6. Gorillaz in our Midst
The trouble with this kind of pop-crystal-ball-gazing is that it's difficult to gain any sense of what the proposed albums are actually going to sound like. Helpfully, in recent weeks we've been getting a drip-feed of collaborator names for 'Plastic Beach' -- the third effort from Damon Albarn's always intriguing cartoon supergroup Gorillaz -- including Lou Reed, Mos Def, the Bee Gees' Barry Gibb, soul legend Bobby Womack, the Horrors and Snoop Dogg. Let's just say, if it ends up being anyway near as insane and brilliant as the album we're imagining right now, 'Plastic Beach' is a 2010 must-buy.
7. Ciao Bella!
Bella Union established itself as one of the few genuine "seal of quality" record imprints in the late noughties. 2010 should cement the label's status as the go-to for all things rustic, North American and sepia-tinted, as woozy '70s rock revivalists Midlake look to emulate the massive sleeper success of breakthrough 'The Trials of Van Occupanther' with new disc 'The Courage of Others.' Sun-bleached duo Beach House are set to release third effort 'Teen Dream,' and Fleet Foxes will follow up their spectacular eponymous debut. Also keep an eye out for new Bella Union releases from lovely chanteuse Laura Veirs and underrated Canadian folkies the Acorn.
8. Diff'rent Strokes
Whisper it softly: it looks like the world might actually get to hear a fourth Strokes album, in 2010. For a while it was seeming as if the disc's potential existence was merely an conversational crutch to get us to read interviews promoting the various members' solo endeavours.
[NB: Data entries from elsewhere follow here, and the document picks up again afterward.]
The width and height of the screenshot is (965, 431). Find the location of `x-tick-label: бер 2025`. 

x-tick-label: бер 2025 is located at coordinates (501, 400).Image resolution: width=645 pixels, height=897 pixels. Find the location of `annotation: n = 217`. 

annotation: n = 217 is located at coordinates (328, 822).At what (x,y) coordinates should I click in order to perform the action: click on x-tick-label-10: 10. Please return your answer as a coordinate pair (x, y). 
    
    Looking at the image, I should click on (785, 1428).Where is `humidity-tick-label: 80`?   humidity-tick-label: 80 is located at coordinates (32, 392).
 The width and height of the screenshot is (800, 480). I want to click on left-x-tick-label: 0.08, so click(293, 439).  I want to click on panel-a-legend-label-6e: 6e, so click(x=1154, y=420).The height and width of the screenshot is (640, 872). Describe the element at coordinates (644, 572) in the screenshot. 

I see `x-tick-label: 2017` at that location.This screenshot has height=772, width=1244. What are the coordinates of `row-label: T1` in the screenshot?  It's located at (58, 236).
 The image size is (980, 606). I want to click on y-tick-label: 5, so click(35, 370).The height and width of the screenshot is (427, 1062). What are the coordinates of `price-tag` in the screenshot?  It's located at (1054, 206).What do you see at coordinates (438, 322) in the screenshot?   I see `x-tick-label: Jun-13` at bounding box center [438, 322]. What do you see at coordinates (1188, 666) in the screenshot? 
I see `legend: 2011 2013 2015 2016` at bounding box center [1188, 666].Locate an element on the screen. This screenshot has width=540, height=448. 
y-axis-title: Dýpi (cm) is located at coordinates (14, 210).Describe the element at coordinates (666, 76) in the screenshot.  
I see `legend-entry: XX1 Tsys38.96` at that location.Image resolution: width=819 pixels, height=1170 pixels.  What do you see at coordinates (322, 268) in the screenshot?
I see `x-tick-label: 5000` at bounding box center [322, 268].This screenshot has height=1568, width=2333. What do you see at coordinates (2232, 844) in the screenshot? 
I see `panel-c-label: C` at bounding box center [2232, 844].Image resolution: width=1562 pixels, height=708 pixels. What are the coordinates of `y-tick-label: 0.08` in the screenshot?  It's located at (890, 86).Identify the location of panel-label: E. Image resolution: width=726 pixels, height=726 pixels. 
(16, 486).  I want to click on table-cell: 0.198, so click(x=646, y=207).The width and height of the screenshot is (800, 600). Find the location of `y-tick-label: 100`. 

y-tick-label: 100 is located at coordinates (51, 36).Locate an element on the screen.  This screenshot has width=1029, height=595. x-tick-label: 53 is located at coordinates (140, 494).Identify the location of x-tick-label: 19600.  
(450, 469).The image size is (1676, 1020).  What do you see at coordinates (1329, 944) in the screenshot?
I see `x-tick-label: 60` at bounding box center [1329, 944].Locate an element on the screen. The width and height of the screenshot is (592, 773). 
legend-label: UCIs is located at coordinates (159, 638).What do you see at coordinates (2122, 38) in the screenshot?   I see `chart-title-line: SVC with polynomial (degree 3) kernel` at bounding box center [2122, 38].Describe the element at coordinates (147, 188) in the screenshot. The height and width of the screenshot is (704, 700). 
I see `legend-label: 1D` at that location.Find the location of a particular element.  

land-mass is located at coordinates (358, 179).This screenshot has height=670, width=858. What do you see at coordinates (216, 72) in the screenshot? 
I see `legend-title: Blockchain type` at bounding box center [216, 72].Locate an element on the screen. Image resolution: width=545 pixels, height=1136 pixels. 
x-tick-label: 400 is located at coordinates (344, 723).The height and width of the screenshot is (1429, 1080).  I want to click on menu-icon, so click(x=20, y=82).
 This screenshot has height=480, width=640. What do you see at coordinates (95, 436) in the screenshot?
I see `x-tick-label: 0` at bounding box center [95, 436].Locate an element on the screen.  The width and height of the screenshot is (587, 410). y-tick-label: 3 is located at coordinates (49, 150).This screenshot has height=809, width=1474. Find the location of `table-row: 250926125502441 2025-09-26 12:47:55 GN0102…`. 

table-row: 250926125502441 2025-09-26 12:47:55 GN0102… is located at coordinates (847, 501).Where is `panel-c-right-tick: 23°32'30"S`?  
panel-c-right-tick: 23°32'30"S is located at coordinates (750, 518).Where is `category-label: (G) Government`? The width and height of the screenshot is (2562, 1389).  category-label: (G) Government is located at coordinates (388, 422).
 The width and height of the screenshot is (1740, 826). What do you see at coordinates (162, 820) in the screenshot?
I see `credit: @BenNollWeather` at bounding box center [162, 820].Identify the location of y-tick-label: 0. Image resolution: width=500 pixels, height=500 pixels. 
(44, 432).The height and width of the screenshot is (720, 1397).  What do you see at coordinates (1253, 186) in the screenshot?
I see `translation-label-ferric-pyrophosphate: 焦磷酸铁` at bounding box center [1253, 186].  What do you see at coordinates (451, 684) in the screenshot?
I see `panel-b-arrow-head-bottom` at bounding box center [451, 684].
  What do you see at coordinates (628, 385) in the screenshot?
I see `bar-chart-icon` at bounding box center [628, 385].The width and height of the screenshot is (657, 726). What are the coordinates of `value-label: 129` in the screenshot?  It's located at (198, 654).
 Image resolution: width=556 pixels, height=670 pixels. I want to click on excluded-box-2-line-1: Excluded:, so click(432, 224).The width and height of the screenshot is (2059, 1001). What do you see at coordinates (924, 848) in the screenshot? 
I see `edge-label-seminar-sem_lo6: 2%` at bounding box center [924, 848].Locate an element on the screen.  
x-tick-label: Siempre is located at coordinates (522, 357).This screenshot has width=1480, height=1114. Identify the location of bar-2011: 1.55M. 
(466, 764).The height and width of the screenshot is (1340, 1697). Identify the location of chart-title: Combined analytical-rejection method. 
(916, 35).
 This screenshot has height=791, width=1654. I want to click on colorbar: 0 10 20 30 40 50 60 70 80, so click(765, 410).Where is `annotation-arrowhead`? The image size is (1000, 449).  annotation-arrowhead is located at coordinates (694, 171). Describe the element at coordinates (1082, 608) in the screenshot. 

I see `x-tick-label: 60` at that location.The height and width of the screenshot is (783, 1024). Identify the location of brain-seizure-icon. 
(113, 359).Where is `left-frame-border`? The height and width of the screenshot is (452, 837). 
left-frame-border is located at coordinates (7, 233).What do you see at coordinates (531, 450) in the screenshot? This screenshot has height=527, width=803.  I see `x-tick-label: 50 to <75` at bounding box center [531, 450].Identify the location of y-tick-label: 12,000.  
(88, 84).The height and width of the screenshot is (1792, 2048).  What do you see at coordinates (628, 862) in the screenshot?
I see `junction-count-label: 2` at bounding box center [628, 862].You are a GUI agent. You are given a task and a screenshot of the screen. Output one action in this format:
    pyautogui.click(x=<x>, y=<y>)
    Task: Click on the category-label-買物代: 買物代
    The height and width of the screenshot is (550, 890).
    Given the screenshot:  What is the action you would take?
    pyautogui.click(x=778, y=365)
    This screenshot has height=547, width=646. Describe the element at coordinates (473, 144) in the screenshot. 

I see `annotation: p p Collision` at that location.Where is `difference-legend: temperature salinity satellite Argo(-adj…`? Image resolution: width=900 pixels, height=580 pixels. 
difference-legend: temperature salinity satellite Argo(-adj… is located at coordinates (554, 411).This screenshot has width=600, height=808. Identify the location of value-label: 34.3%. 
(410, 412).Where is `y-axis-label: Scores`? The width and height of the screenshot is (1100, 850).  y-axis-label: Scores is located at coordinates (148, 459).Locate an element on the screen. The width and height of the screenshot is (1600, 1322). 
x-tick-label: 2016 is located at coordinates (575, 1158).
But no, it seems Julian Casablancas' 'Phrazes for the Young' marks the end of the 'vanity project' portion of the New Yorkers' career, with a June 12 headline slot at the Isle of Wight Festival suggesting new group product to hawk. So which Strokes will turn up in 2010? The ultra-tight 'Is This It'-era new wavers who launched a skinny-trousered-boys-with-guitars dominated decade? Or the slightly shambolic rawkers of enjoyably sloppy third effort, 'First Impressions of Earth'?
9. A Long-Awaited Avalanche
In 2000, a group of Australian dudes united rock, dance and hip-hop fans alike with 'Since I Left You,' a joyous, dreamy party album comprised entirely of obscure samples. Having helped reinvent electronic music for the 21st century and pave the way for the likes of Danger Mouse and Girl Talk, the Avalanches decided to take the rest of the decade off. Ten years later, the crate-digging antipodeans have returned from their extended backpacking trip, or whatever it is they've been up up to, and are supposedly "clearing samples" for a long-awaited sophomore release. Bonzer!
10. The Return of the Critical Big Hitters
If the "best of the 2009" lists had an unfamiliar look about them (total ubiquity of Animal Collective notwithstanding), it may be because so many of the usual suspects took the year off. The next end-of-year award winners are easier to predict. Indeed, a glance at the slated release calendar for 2010 suggests a few of the less imaginative hacks could save themselves a job during the Christmas rush and start compiling their top ten in early January. Spoon's 'Transference', Radiohead's eighth effort, the Arcade Fire and LCD Soundsystem's third, MGMT's sophomore set: If these don't end up topping a lot of critic's lists, we'll eat our official rock writer hats.